Arrange everything from the start of the records down to the line containing "tap(418, 368)" as a two-column CSV with the columns instruction and answer. Give one row for each record, put each field in quotes with line breaks turned into spaces, and leave the pictures out.

▸ Dataset excerpt
────────────────────

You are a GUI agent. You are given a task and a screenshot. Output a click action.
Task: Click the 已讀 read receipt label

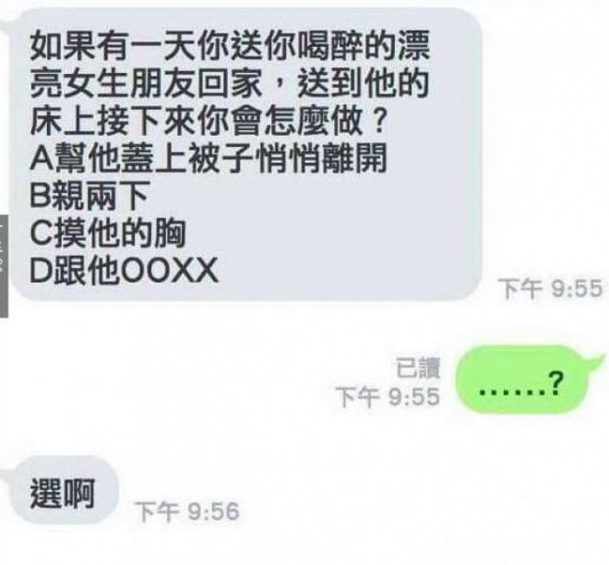tap(418, 368)
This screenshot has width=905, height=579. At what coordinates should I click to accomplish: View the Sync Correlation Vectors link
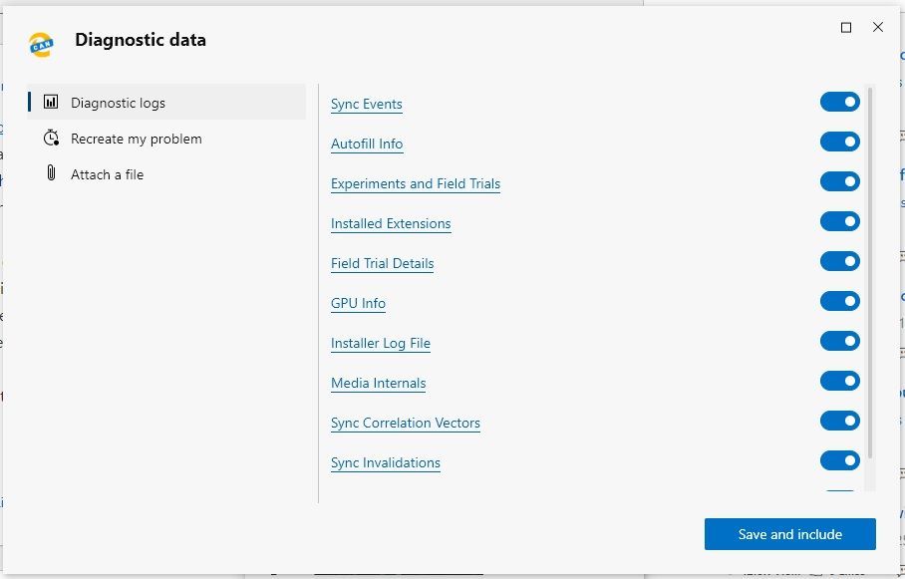coord(406,424)
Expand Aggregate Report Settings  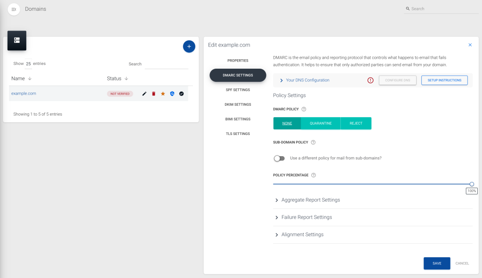(308, 199)
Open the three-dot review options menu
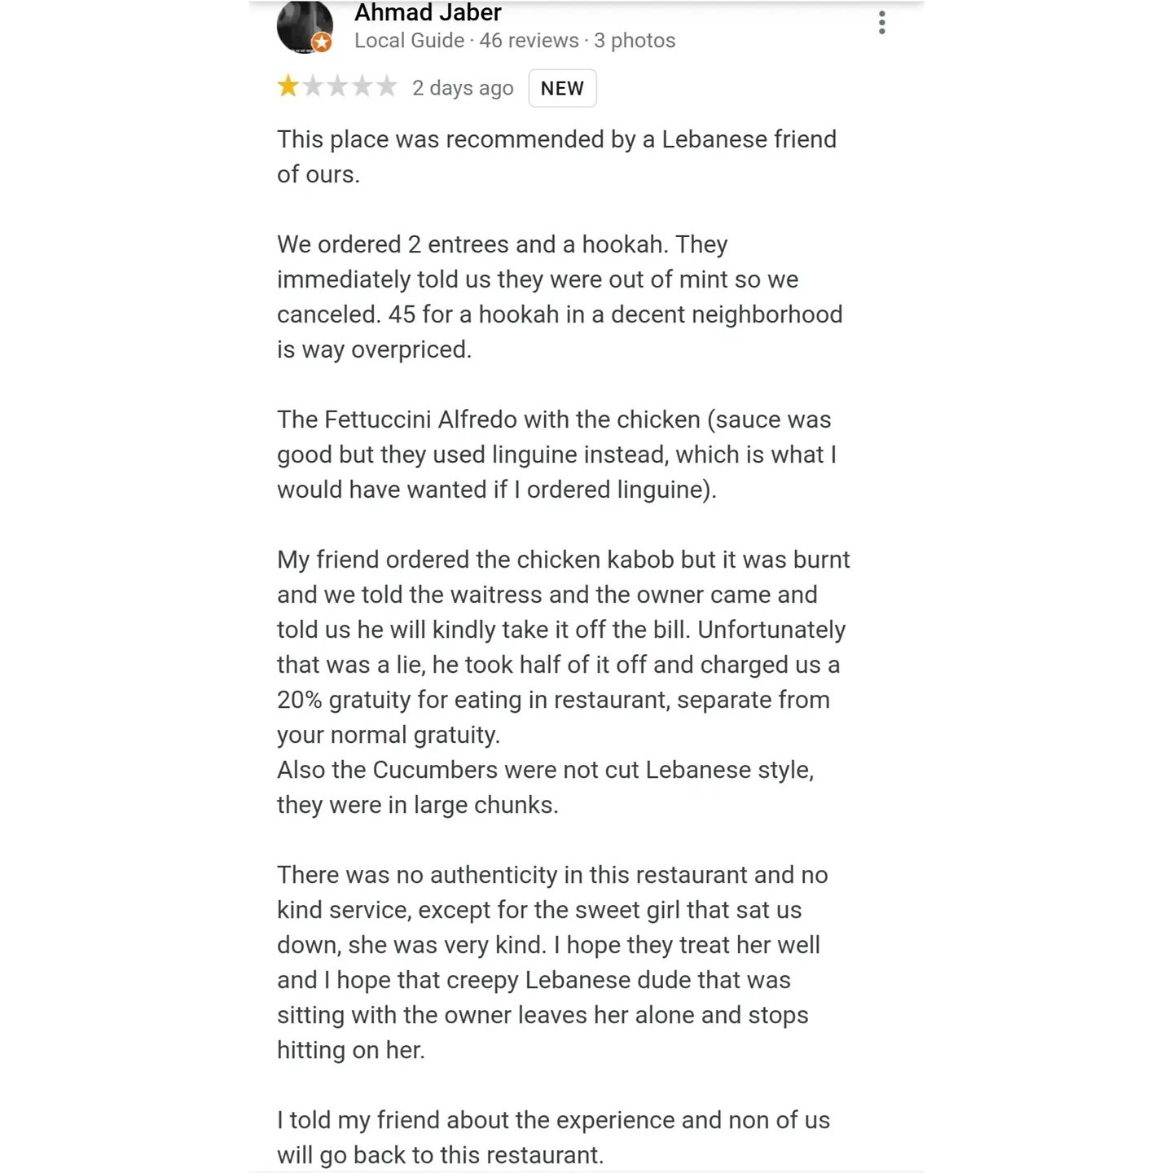The image size is (1173, 1173). coord(881,23)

────────────────────

▸ EXERCISE ANSWER
instruction,answer
"You are a GUI agent. You are given a task and a screenshot. Output a click action. Task: Click the 已讀 read receipt label","tap(418, 368)"